If x=x^2+y^2/-2y and y is not equal to 0 then y is equal to which of the following?

If x is not equal to -3/2, 2x^3-x^2-6x/2x+3

If x and y are both positive numbers and x^2+2xy+y^2=121

kind of get nervous with problems with x^2 and all and i dont know how to solve these please explain

2007-08-16 05:53:42 · 6 answers · asked by Unknown 2 in Science & Mathematics Mathematics

the first one multiple choice

A)y=-2x B) y=e-9/1x C)y=-3/7x D)y==9/11x E)y=3x

2007-08-16 06:13:21 · update #1

If x=x^2+y^2/-2y and y is not equal to 0 then y is equal to which of the following?

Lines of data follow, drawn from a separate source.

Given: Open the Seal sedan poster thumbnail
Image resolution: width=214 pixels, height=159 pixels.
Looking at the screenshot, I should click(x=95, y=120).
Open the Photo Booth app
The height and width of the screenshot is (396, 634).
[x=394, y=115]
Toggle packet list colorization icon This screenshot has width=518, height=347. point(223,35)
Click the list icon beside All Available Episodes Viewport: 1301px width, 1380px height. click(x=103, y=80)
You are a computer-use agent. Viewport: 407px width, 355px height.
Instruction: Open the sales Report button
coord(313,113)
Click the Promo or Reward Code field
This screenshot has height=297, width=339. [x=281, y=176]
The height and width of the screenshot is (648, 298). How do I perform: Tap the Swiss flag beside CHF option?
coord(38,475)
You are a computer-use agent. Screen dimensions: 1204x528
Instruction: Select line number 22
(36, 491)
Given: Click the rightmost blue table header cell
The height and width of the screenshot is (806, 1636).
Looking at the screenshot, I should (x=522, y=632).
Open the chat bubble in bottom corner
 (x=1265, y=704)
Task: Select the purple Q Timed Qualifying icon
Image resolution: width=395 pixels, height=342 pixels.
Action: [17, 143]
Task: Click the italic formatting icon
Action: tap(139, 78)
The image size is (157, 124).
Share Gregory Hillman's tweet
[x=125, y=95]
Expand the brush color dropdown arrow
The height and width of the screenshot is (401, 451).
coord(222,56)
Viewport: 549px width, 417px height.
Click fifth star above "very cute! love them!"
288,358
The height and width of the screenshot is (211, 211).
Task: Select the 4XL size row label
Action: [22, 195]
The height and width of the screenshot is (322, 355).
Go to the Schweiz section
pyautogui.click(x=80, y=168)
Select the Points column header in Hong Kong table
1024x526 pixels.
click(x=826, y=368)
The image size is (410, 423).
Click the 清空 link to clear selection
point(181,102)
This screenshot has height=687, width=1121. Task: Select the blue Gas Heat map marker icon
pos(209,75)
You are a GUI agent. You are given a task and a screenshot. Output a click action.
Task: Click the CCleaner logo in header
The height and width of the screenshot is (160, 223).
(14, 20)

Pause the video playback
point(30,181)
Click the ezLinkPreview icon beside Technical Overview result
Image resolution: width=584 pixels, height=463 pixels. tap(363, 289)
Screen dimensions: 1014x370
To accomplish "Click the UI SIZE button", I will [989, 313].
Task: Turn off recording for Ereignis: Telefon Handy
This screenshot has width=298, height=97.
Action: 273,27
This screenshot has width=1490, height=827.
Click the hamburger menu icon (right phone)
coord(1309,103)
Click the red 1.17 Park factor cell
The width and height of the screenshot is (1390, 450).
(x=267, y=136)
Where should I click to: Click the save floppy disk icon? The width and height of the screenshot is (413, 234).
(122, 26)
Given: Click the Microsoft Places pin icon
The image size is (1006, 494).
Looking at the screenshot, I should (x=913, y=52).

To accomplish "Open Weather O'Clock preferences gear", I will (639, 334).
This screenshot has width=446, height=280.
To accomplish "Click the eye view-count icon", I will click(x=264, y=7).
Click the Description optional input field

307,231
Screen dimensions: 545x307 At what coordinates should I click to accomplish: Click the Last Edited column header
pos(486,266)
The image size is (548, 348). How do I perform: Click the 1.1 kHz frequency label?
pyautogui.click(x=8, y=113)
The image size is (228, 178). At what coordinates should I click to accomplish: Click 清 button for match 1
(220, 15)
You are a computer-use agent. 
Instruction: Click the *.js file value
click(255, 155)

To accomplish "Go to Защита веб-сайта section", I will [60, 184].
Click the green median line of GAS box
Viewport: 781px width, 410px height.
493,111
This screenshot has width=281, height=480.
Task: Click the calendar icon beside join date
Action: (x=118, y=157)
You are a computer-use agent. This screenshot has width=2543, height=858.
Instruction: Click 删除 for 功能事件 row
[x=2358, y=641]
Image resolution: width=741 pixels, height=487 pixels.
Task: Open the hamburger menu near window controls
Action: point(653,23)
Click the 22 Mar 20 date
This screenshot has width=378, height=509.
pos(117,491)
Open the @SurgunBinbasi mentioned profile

A) -2x-x^2 B ) x^2-y/2 C) x^2+y/-2 D)-x E) x

If x is not equal to -3/2, 2x^3-x^2-6x/2x+3

A) x-2 B) 2x-2 C) x^2-2x D) 2x^2-2 E) 2x^2-2x

If x and y are both positive numbers and x^2+2xy+y^2=121

2007-08-16 06:20:12 · update #2

x^2 is x to the 2nd power which is x times x

2007-08-16 06:24:26 · update #3

6 answers

This lesson appears to be all about recognizing perfect squares of expressions.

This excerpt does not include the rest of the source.